BIOGRAFIA

Rafaela Lacerda
Nasci no ano do Big Brother. O do Orwell. As leituras sempre estiveram presentes. Os papéis e as canetas também. Aos onze anos, tinha a plena convicção de que iria ser uma grande escritora e ganhar o prémio Nobel. As crianças sonham de mais. Os adultos de menos. No que respeita a sonhos, continuo a ser um Peter Pan, que se recusa a crescer. Tive a fase ultra-romântica, culpa do Camilo Castelo Branco, da Teresa e do Simão, em que todas as personagens morriam de amor, ou de tuberculose, o que, no papel, resultava no mesmo. Passei para o realismo, com a Maria Eduarda e o Carlos Eduardo. Li Os Maias três vezes, cada uma como se fosse a primeira, e descobri que o realismo magoa mais do que o romantismo. E gostei dessa crueza. Aos treze anos, quando, por culpa do professor de Português do oitavo ano, li Uma esplanada sobre o mar, de Vergílio Ferrreira, descobri um admirável mundo novo, não o do Huxley, ainda não li, falha grave no meu percurso de leitora, eu sei, mas o do existencialismo. E que mundo. Agreste, amargo, inquisidor. E depois veio O Envangelho Segundo Jesus Cristo, não porque o meu Camarada José Saramago ganhasse o Nobel, mas porque o vi à venda na feira do livro do ano anterior e disse aos meus pais que queria ler aquele. O Vergílio Ferreira dizia que o Eça de Queiroz o ensinou a escever e o Malraux o ensinou a pensar.
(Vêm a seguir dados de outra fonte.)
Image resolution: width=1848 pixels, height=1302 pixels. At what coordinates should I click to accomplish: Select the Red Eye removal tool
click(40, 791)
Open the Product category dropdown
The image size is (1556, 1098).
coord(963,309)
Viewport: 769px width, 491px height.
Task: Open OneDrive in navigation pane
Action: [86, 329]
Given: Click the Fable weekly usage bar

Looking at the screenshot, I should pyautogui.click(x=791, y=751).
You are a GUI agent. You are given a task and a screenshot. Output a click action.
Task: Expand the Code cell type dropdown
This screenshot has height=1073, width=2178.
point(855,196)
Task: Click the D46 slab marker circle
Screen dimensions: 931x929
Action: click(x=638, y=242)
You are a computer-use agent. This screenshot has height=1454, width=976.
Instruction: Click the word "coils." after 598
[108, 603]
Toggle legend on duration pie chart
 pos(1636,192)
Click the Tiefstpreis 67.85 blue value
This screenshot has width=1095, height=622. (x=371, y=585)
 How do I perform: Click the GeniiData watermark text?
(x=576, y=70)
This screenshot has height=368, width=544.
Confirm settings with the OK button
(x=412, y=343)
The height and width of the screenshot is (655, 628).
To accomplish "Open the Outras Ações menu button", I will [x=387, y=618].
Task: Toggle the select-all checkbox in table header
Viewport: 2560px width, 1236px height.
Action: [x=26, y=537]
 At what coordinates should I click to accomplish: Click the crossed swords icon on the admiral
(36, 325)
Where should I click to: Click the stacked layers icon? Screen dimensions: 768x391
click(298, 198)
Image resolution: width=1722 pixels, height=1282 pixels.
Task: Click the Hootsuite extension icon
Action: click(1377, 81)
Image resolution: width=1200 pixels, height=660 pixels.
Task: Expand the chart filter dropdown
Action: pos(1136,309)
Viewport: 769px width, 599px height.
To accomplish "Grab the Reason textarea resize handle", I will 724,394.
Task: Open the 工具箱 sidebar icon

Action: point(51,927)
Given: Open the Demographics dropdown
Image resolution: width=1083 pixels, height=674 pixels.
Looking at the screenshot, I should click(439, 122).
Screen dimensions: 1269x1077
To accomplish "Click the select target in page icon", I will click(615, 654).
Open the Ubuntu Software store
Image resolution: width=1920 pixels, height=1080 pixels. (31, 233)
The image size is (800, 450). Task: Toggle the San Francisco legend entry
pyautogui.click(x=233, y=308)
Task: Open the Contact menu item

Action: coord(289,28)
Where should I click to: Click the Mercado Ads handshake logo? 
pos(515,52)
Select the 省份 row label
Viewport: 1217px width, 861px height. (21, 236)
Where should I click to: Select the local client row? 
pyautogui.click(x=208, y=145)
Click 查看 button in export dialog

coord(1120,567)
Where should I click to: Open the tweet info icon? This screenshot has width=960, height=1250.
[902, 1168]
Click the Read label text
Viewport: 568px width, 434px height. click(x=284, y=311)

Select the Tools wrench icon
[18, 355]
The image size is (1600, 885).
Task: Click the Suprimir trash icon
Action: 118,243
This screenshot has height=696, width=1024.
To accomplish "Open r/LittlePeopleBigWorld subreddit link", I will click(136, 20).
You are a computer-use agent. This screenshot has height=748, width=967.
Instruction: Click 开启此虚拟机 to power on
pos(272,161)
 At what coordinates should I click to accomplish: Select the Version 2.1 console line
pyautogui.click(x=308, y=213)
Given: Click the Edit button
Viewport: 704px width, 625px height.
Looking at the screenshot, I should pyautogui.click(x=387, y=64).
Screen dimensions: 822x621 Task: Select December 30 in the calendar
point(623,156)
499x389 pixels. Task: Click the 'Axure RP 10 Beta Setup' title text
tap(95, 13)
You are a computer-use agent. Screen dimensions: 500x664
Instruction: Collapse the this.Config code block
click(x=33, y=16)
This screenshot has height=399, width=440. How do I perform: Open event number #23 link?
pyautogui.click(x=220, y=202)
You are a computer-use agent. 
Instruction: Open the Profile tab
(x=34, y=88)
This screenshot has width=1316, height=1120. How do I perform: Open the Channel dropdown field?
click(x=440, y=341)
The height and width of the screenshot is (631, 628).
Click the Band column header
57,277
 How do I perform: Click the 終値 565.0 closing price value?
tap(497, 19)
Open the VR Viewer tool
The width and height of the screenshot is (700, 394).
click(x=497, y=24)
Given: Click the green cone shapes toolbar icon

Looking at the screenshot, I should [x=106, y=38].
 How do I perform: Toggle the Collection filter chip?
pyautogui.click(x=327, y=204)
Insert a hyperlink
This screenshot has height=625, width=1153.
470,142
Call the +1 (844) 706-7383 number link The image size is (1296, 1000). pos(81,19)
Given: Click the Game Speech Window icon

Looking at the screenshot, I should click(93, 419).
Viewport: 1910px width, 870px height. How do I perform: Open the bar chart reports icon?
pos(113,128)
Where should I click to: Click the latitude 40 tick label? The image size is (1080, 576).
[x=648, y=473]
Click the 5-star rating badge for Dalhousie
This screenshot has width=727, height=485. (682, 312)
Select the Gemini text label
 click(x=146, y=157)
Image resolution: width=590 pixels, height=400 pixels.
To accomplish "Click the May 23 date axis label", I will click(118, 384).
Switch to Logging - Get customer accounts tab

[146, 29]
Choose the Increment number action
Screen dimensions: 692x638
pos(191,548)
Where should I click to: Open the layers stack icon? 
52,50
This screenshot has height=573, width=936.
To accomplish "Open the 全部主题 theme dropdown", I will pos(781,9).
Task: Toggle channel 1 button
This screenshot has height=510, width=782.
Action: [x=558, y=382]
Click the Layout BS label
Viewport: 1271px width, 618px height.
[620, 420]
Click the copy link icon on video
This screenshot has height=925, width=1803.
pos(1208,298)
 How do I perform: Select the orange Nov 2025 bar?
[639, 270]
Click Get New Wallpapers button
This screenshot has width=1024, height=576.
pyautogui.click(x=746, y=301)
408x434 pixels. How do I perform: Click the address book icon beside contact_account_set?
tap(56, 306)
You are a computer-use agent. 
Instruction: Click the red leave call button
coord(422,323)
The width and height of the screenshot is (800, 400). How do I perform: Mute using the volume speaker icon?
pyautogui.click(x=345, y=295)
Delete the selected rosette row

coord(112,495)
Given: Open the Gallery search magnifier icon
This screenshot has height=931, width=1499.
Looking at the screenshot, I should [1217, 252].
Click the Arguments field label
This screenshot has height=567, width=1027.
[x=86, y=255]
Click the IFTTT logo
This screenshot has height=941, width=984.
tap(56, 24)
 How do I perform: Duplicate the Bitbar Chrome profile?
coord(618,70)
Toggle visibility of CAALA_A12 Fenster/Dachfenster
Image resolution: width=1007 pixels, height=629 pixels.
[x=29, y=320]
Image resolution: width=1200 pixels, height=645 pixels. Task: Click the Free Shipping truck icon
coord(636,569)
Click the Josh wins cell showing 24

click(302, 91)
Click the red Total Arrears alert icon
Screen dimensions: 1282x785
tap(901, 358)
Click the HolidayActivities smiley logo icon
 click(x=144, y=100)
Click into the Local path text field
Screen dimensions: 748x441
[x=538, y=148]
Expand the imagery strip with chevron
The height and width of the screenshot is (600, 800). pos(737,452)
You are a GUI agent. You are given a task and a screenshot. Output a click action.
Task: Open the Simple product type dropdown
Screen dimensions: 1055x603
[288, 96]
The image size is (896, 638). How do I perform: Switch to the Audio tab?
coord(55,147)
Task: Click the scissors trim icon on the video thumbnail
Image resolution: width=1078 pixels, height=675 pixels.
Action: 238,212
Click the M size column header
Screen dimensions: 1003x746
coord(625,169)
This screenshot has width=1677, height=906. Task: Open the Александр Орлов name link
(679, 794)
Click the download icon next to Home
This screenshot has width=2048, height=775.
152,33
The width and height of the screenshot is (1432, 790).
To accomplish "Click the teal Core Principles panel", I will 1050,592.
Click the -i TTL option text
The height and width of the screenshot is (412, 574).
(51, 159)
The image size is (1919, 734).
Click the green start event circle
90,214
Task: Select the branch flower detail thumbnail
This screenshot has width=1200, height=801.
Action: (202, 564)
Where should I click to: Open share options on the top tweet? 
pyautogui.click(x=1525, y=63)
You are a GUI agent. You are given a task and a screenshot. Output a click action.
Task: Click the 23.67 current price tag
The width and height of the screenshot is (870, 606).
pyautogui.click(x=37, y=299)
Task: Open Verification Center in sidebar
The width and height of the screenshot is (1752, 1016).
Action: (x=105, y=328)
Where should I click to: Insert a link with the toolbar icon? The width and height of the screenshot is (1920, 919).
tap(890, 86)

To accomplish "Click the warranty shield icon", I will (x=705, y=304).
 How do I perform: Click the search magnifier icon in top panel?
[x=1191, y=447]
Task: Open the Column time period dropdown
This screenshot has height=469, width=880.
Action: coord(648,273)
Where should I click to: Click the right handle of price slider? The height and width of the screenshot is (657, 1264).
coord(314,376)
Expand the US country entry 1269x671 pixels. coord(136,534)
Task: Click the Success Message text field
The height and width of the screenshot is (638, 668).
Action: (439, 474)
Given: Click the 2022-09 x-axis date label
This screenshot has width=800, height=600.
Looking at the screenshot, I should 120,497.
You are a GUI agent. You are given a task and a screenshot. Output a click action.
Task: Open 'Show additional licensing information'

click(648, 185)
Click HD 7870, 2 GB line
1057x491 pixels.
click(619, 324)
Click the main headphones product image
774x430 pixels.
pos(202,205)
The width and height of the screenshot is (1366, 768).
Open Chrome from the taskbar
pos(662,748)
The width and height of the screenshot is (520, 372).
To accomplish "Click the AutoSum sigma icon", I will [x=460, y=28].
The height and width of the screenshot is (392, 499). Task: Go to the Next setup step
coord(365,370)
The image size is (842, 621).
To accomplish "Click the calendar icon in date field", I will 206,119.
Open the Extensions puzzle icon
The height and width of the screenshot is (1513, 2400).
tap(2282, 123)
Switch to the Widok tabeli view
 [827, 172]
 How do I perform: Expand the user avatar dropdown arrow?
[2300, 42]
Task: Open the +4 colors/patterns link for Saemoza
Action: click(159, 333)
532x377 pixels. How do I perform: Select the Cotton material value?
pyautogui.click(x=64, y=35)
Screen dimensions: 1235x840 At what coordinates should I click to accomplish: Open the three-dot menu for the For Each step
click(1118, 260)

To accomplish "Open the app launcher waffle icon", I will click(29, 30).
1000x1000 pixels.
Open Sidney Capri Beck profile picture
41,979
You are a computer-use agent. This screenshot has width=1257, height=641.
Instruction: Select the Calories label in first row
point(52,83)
Eu posso dizer que o Vergílio Ferreira e o José Saramago me ensinaram a escrever e a pensar. E tenho de juntar a este rol de professores o Harold Pinter, dramaturgo genial, que me fez perceber a importância da palavra dita, do diálogo, da acção-reacção, das minudências da vida real, que são, afinal o sumo da nossa existência. Não são as grandes questões da humanidade que fazem a roldana engrenar, antes os nadas do dia-a-dia.
Quando fiquei grávida, pensei que, se fossem gémeos, seriam o Baltasar e a Blimunda. Nasceu o Fausto.